Introduction: In the medical AI field, there is a significant gap between advances in AI technology and the challenge of applying locally trained models to diverse patient populations. This is mainly due to the limited availability of labeled medical image data, driven by privacy concerns. To address this, we have developed a self-supervised machine learning framework for detecting eye diseases from optical coherence tomography (OCT) images, aiming to achieve generalized learning while minimizing the need for large labeled datasets.
Methods: Our framework, OCT-SelfNet, effectively addresses the challenge of data scarcity by integrating diverse datasets from multiple sources, ensuring a comprehensive representation of eye diseases.
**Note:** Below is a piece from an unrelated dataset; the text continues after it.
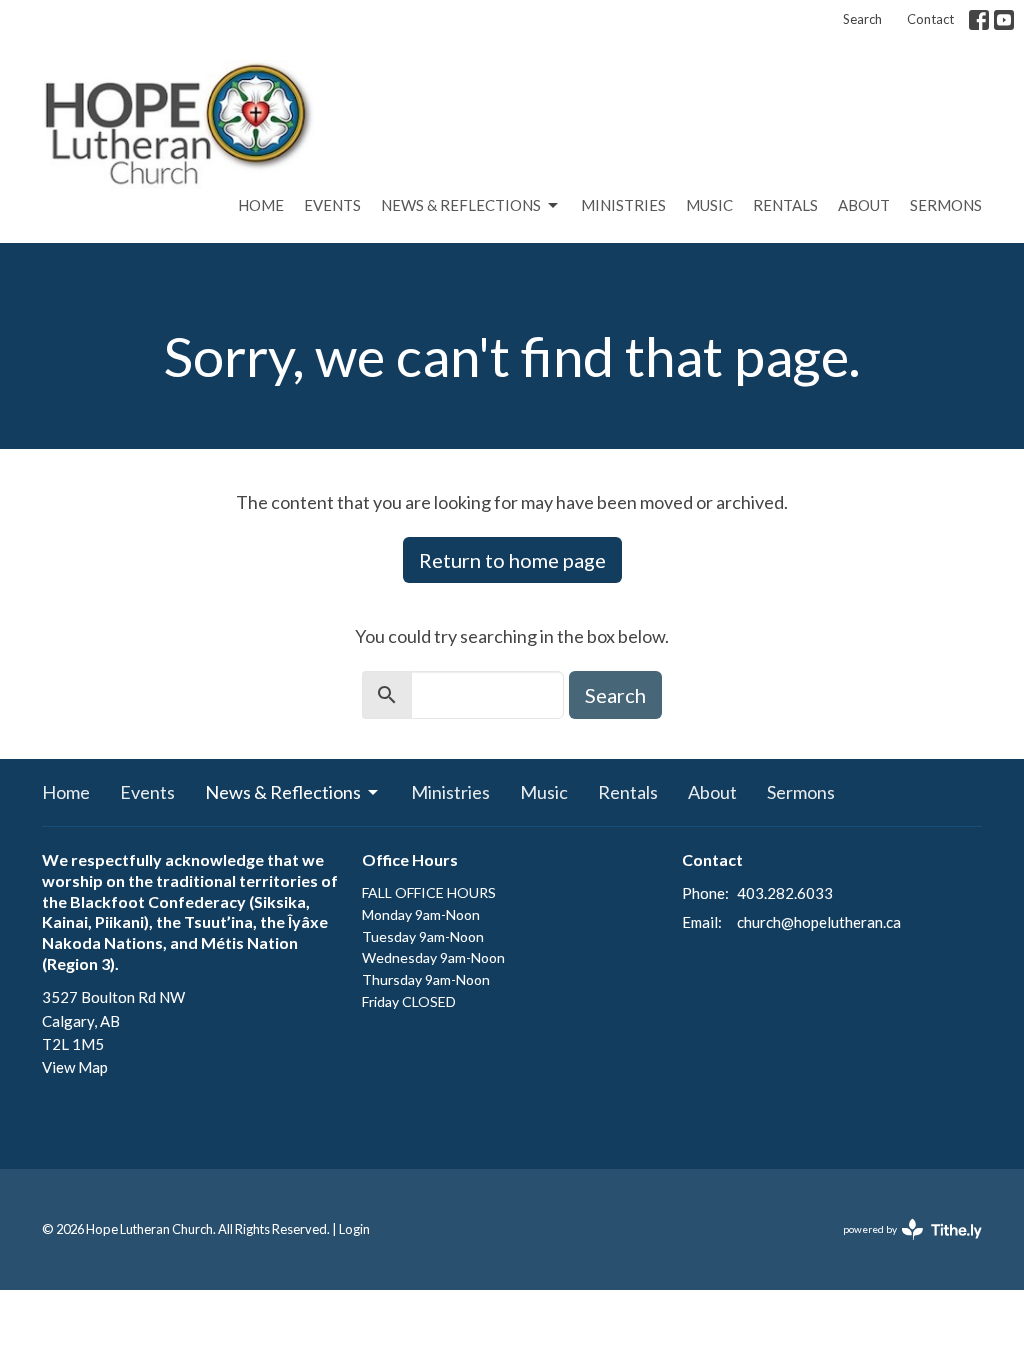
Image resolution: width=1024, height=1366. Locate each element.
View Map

By employing a robust two-phase training strategy self-supervised pre-training with unlabeled data followed by a supervised training stage, we utilized the power of a masked autoencoder built on the SwinV2 backbone.
Results: Extensive experiments were conducted across three datasets with varying encoder backbones, assessing scenarios including the absence of self-supervised pre-training, the absence of data fusion, low data availability, and unseen data to evaluate the efficacy of our methodology. OCT-SelfNet outperformed the baseline model (ResNet-50, ViT) in most cases. Additionally, when tested for cross-dataset generalization, OCT-SelfNet surpassed the performance of the baseline model, further demonstrating its strong generalization ability. An ablation study revealed significant improvements attributable to self-supervised pre-training and data fusion methodologies.
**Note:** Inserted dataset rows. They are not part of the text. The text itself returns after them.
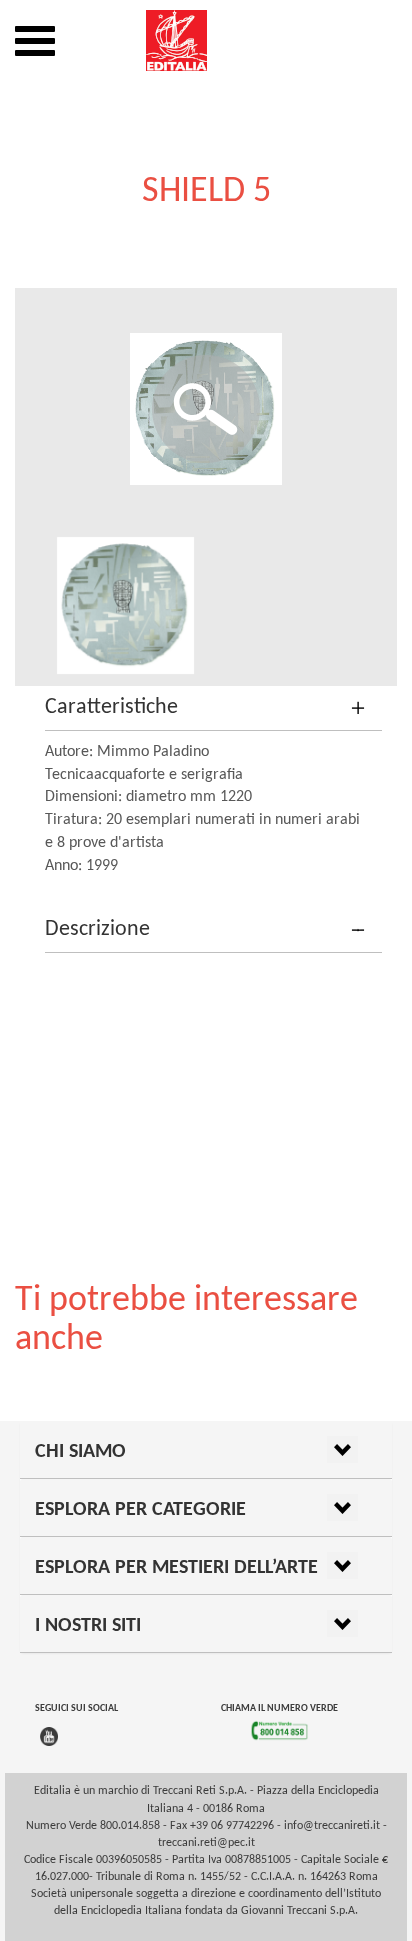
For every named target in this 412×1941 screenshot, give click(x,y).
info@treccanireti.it (332, 1826)
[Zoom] (206, 408)
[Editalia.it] (206, 40)
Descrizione (97, 929)
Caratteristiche (111, 707)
Discussion: Our findings suggest that the OCT-SelfNet framework is highly promising for real-world clinical deployment in detecting eye diseases from OCT images. This demonstrates the effectiveness of our two-phase training approach and the use of a masked autoencoder based on the SwinV2 backbone. Our work bridges the gap between basic research and clinical application, which significantly enhances the framework's domain adaptation and generalization capabilities in detecting eye diseases.